The move to pierce the settlements is the part that should have every Democrat in Washington reaching for the antacid. Because settlements don’t just exist in isolation. Settlements get paid out of campaign funds, or leadership PAC funds, or in some cases from a conveniently available rich donor who writes a check and gets nothing in return but a warm feeling and a future favor. Follow the money on one NDA and you might find yourself standing on the edge of ten more.

You know who’s not sleeping well tonight? Every single Democrat who signed off on those settlement payments. Every staffer who drafted the NDAs. Every political fixer who made the phone call to the accuser and said, “Here’s a number, here’s a non-disclosure, never speak his name again.”

Because when a federal prosecutor pierces an NDA, that’s not a press release. That’s a domino falling. And the next domino is named discovery, and the one after that is named deposition, and the one after that is named indictment.

Swalwell already resigned from Congress — he ran the second a fourth accuser came forward. He thought quitting was going to be the end of it. He thought the NDAs would hold. He thought the media would do what the media always does, which is yawn and change the subject to whatever new Trump tweet is available.

Wrong on all three.

We’ve been told for ten years that the people who wag their fingers the hardest at us — the ones who call us a threat to democracy, the ones who lecture us about Russian collusion, the ones who demand our guns and our voices and our vote — are morally superior human beings who deserve to run our lives.

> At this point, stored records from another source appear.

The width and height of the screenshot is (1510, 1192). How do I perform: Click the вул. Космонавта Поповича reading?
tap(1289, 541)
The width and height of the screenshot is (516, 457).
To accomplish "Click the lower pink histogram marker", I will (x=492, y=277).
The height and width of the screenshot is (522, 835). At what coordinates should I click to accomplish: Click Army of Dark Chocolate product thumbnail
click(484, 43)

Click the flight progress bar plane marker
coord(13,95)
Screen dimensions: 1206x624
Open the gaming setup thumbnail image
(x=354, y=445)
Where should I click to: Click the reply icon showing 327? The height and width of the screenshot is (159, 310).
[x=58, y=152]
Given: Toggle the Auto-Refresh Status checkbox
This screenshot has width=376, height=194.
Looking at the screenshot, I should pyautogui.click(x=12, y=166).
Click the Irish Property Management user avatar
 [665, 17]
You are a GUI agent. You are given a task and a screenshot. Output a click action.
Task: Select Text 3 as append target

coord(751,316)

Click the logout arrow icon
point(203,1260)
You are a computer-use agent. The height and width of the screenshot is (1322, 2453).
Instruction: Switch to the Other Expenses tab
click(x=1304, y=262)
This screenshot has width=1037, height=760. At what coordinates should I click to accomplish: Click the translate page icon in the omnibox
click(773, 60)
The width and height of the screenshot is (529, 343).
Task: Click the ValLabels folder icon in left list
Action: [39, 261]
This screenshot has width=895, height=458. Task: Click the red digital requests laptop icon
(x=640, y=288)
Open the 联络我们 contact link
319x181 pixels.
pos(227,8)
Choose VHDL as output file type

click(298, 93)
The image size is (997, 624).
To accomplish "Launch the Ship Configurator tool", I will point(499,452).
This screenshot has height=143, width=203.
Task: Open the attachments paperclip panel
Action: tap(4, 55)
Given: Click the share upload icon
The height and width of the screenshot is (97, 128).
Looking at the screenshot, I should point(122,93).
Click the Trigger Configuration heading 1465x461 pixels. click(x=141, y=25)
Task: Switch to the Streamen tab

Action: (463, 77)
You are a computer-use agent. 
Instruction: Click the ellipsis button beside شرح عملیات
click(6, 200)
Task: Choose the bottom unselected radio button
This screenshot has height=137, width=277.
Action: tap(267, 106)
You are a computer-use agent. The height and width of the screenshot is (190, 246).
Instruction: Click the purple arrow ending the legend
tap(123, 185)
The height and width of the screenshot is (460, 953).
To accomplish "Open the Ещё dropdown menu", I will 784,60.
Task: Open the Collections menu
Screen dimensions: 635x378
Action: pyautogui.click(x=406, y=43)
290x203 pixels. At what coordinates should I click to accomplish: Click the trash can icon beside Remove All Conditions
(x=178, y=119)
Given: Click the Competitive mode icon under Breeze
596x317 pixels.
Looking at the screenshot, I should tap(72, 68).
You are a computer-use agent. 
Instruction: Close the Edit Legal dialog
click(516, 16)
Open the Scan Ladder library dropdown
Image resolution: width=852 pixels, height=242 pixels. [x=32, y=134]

Eric Swalwell is what those people actually look like when the lights come on.

He compromised national security with a Chinese agent. He paid off women with legal muzzles. He spent four years accusing his political enemies of the exact sins he was actively committing. And now, finally, after a decade of skating, a federal prosecutor with no political debt to Nancy Pelosi is about to open the envelope.

Grab your popcorn. The NDAs are about to become readable. And we are going to read every single word.